Element lookup data:
☆ ☆ ☆ ☆
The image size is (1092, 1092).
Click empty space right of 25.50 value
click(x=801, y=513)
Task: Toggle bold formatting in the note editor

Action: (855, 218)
☆ ☆ ☆ ☆
Rewrite every line of the data above, shifting each coordinate in the answers up by 16 and keeping all other lines as they are.

The image size is (1092, 1092).
Click empty space right of 25.50 value
click(x=817, y=529)
Task: Toggle bold formatting in the note editor

Action: (871, 234)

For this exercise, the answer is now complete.